Nothing but the lines from the start of the records below through the line that has "Given: Switch to" should appear, each exactly as given.

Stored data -
=== Begin Enclosure ===
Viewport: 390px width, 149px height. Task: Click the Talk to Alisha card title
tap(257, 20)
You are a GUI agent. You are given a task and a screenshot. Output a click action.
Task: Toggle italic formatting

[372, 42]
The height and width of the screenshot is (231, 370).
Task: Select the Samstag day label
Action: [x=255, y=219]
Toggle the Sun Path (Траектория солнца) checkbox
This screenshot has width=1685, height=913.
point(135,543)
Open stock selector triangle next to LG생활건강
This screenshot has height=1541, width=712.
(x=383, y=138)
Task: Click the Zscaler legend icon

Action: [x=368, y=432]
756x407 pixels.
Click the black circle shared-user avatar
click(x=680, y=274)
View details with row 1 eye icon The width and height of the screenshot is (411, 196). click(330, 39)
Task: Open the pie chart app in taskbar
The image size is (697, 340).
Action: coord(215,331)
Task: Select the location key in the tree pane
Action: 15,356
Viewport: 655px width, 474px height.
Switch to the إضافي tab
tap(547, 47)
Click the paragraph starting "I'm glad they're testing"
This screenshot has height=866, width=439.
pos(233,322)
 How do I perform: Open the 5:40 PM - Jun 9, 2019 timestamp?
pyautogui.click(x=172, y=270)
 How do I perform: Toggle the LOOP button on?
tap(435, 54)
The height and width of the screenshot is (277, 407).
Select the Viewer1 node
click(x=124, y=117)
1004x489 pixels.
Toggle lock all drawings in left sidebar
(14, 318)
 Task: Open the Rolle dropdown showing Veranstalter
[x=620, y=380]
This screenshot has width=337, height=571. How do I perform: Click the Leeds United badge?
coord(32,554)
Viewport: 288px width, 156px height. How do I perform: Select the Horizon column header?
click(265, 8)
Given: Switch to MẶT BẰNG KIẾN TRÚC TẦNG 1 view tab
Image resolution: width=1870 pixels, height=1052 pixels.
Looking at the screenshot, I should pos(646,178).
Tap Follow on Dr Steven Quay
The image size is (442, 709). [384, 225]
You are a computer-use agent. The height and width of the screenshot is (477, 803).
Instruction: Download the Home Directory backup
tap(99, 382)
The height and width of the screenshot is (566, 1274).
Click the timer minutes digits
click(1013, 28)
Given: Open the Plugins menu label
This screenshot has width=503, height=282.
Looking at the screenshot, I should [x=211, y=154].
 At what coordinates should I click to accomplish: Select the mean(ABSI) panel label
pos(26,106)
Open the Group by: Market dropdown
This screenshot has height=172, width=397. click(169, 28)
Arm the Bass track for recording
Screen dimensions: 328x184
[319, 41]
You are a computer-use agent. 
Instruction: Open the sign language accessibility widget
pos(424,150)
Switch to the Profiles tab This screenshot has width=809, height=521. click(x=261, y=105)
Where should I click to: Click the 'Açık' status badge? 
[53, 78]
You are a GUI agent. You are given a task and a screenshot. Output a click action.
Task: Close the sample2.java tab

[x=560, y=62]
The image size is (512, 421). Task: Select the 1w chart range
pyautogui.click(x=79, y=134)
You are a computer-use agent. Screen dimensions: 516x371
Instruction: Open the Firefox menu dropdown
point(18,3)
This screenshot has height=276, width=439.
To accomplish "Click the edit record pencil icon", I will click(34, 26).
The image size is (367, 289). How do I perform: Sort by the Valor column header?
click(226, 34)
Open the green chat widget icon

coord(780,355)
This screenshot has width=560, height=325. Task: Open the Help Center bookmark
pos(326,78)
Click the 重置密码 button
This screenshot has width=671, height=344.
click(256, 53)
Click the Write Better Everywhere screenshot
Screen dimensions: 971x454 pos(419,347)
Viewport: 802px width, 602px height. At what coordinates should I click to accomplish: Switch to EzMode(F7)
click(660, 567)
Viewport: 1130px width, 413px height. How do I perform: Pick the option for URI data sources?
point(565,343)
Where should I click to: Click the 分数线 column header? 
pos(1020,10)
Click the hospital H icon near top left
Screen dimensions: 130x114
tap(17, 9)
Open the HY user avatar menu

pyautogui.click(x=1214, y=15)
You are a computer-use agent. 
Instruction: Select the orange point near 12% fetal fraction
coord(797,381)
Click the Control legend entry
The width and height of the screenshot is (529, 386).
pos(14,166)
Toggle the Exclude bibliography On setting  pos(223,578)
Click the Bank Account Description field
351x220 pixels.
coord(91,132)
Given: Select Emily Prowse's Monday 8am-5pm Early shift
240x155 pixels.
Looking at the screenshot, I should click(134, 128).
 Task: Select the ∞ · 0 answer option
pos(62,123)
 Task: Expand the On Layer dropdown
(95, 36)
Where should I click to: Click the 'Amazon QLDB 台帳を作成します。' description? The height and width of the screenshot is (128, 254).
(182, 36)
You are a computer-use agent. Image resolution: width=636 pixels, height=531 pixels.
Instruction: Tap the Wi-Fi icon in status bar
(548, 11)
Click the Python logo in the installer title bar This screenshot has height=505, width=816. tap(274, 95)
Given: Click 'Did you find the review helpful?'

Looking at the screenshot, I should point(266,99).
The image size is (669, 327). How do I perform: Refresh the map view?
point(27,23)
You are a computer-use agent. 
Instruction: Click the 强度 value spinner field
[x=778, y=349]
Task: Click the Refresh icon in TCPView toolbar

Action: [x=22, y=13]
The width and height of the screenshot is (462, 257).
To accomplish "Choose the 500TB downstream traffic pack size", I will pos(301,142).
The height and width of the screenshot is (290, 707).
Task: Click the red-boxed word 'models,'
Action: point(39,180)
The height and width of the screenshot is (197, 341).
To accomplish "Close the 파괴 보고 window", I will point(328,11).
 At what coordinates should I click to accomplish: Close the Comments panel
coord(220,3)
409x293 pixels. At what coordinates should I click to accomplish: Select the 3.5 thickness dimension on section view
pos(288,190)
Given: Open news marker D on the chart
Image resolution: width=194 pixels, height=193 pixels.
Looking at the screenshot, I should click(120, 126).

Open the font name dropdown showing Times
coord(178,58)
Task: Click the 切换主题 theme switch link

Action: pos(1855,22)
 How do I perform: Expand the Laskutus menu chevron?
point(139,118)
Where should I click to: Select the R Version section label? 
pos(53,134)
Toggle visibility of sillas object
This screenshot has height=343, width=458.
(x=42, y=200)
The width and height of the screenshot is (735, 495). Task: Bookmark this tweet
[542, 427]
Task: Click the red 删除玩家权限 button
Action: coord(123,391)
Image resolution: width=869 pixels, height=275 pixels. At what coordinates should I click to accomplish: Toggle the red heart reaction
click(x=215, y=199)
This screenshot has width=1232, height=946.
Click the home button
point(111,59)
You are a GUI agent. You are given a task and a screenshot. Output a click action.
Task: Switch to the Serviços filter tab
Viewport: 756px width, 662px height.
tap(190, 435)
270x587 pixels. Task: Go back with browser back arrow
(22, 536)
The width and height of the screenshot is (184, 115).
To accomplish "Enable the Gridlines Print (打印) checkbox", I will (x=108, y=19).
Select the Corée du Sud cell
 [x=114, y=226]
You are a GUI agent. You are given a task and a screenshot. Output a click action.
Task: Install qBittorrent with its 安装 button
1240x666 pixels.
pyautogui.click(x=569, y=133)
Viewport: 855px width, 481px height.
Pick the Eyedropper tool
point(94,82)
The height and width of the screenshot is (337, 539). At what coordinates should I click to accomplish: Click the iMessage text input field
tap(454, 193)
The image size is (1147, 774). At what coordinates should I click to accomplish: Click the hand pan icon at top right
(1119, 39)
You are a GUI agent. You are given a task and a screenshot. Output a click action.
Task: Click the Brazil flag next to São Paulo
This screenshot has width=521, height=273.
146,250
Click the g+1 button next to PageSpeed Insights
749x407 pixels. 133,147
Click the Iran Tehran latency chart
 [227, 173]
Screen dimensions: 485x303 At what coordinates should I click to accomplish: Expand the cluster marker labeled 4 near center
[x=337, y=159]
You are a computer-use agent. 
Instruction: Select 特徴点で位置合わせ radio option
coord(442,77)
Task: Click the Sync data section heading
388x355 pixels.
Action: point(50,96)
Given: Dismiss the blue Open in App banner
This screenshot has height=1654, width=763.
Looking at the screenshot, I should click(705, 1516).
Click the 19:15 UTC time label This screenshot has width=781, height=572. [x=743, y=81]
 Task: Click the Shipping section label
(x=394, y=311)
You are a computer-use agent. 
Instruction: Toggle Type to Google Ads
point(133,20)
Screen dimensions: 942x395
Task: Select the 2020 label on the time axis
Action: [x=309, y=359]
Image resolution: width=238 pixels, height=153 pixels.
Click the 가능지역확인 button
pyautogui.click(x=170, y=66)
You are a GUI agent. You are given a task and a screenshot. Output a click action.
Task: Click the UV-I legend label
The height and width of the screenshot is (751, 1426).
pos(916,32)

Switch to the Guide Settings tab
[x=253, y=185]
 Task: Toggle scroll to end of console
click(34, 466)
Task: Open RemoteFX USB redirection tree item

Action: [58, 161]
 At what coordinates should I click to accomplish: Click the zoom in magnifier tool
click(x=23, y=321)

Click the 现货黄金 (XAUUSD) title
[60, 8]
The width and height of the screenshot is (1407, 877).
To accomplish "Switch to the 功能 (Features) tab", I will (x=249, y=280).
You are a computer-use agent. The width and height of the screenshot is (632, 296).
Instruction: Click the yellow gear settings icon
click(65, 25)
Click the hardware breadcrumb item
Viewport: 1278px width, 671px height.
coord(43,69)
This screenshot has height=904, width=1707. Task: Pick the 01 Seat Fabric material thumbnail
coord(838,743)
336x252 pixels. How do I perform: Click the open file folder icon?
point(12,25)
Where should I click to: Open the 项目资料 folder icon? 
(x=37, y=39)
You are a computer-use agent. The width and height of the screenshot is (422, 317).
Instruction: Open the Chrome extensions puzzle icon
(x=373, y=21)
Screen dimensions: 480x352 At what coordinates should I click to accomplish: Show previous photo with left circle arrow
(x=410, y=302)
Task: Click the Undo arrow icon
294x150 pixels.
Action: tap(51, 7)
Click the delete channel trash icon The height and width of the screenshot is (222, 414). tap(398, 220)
=== End Enclosure ===
Result of the exercise -
Viewport: 390px width, 149px height. Task: Click the Talk to Alisha card title
tap(257, 20)
You are a GUI agent. You are given a task and a screenshot. Output a click action.
Task: Toggle italic formatting

[372, 42]
The height and width of the screenshot is (231, 370).
Task: Select the Samstag day label
Action: [x=255, y=219]
Toggle the Sun Path (Траектория солнца) checkbox
This screenshot has width=1685, height=913.
point(135,543)
Open stock selector triangle next to LG생활건강
This screenshot has height=1541, width=712.
(x=383, y=138)
Task: Click the Zscaler legend icon

Action: [x=368, y=432]
756x407 pixels.
Click the black circle shared-user avatar
click(x=680, y=274)
View details with row 1 eye icon The width and height of the screenshot is (411, 196). click(330, 39)
Task: Open the pie chart app in taskbar
The image size is (697, 340).
Action: coord(215,331)
Task: Select the location key in the tree pane
Action: 15,356
Viewport: 655px width, 474px height.
Switch to the إضافي tab
tap(547, 47)
Click the paragraph starting "I'm glad they're testing"
This screenshot has height=866, width=439.
pos(233,322)
 How do I perform: Open the 5:40 PM - Jun 9, 2019 timestamp?
pyautogui.click(x=172, y=270)
 How do I perform: Toggle the LOOP button on?
tap(435, 54)
The height and width of the screenshot is (277, 407).
Select the Viewer1 node
click(x=124, y=117)
1004x489 pixels.
Toggle lock all drawings in left sidebar
(14, 318)
 Task: Open the Rolle dropdown showing Veranstalter
[x=620, y=380]
This screenshot has width=337, height=571. How do I perform: Click the Leeds United badge?
coord(32,554)
Viewport: 288px width, 156px height. How do I perform: Select the Horizon column header?
click(265, 8)
Given: Switch to MẶT BẰNG KIẾN TRÚC TẦNG 1 view tab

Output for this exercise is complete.